La fièvre porcine, une maladie très contagieuse
Cette maladie très contagieuse ne menace pas l'homme mais est mortelle pour les animaux infectés. Elle se propage par les sangliers et les transports humains, et peut donc être transmise aux élevages porcins.Cette fièvre porcine se répand en Europe. En Belgique, à la frontière française, plus de 800 sangliers ont été détectés comme porteurs en Belgique.
Pour l’instant, aucun cas n'a été recensé en France. Mais face à la menace d'une épidémie de peste porcine, le ministère de l'agriculture a accéléré l'adoption de mesures préventives.
Ces nouvelles obligations concerneront tous les élevages professionnels dès lors qu'un seul cochon sera commercialisé.
Les mesures de protection des élevages plein-air ont été précisées la semaine dernière, notamment en termes de clôtures vis-à-vis des sangliers.
Et c'est ce qui inquiète la Confédération paysanne. Le syndicat a rapidement réagi dans un communiqué, expliquant que "cette instruction ne prévoit pas d'alternative au grillage fixe pour les élevages plein-air. La seule option est de séparer les mâles et les femelles pubères, ou de les stériliser".
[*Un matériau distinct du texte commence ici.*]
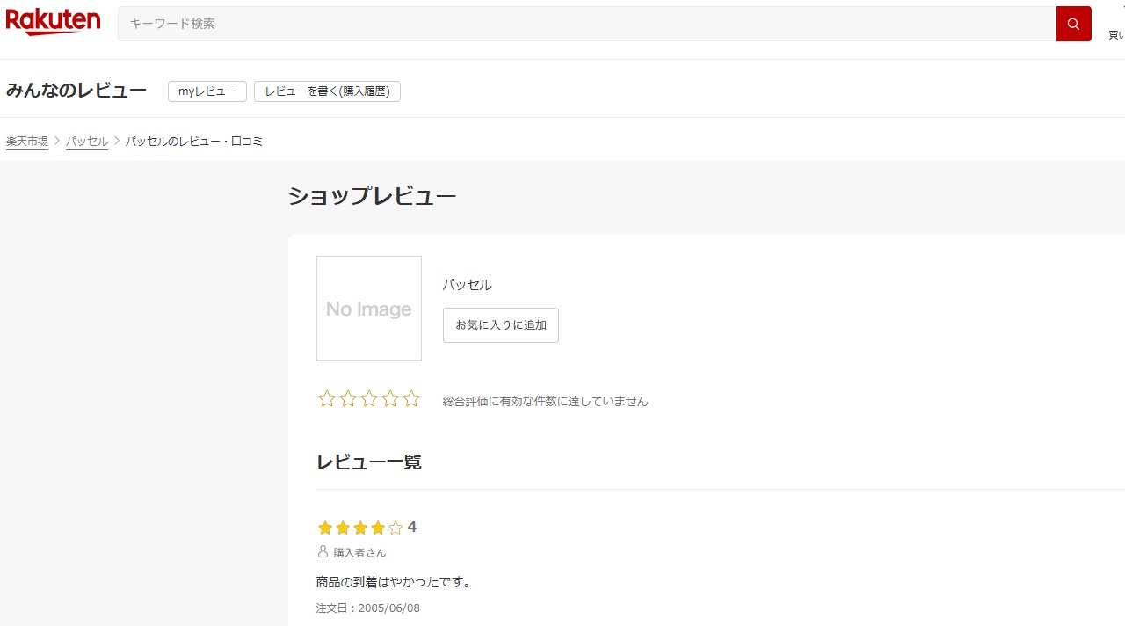The image size is (1125, 626).
Task: Click the chevron after 楽天市場 breadcrumb
Action: click(x=57, y=142)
Il s'agit de mesures totalement inadaptées à la particularité des élevages porcins de plein air en rotation parcellaire, extensifs ou présents dans des zones difficiles.
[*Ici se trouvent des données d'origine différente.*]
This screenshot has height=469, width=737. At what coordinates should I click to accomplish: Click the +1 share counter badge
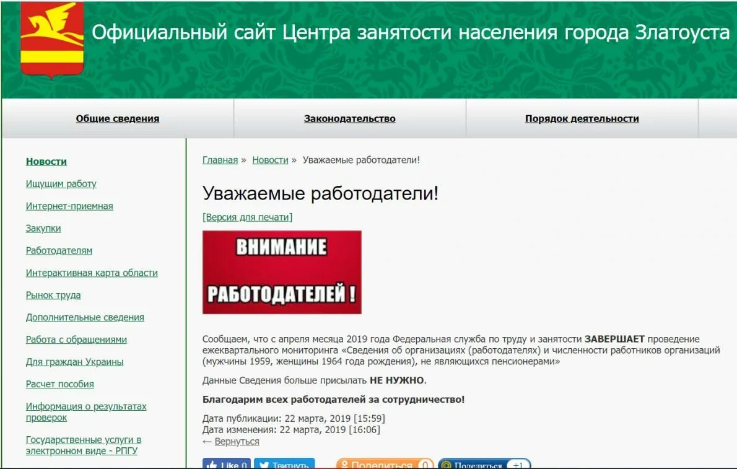tap(519, 465)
"Comment planter des clôtures fixes d'1 mètre 30 sur des terrains montagneux, calcaires et pour des exploitations de plusieurs dizaines d'hectares ? Ce sera proprement infaisable", s'interroge la Confédaration paysanne. Sans compter "le coût d'un tel équipement, de 1 à 2 euros du mètre" que "nombre d'éleveur.euses ne seront pas en mesure de l'assumer".
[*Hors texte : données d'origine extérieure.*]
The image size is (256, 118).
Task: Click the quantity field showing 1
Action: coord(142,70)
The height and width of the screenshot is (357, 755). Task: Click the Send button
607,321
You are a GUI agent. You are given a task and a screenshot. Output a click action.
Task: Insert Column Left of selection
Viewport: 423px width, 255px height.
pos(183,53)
La Confédération paysanne a proposé aux services de l'Etat de mener "une expérimentation afin de valider des moyens de protection adaptés à ces modes de production". Sans succès pour l'instant.
Toutes les mesures préventives devront être mises en place en 2021.Il en va de la survie et de l'existence de ces éleveur.euses sur notre territoire. Éleveurs et éleveuses qui ont fait le choix de productions extensives adaptées à leur milieu, aux attentes sociétales et en plein accord avec le besoin de transition et de relocalisation de l'agriculture.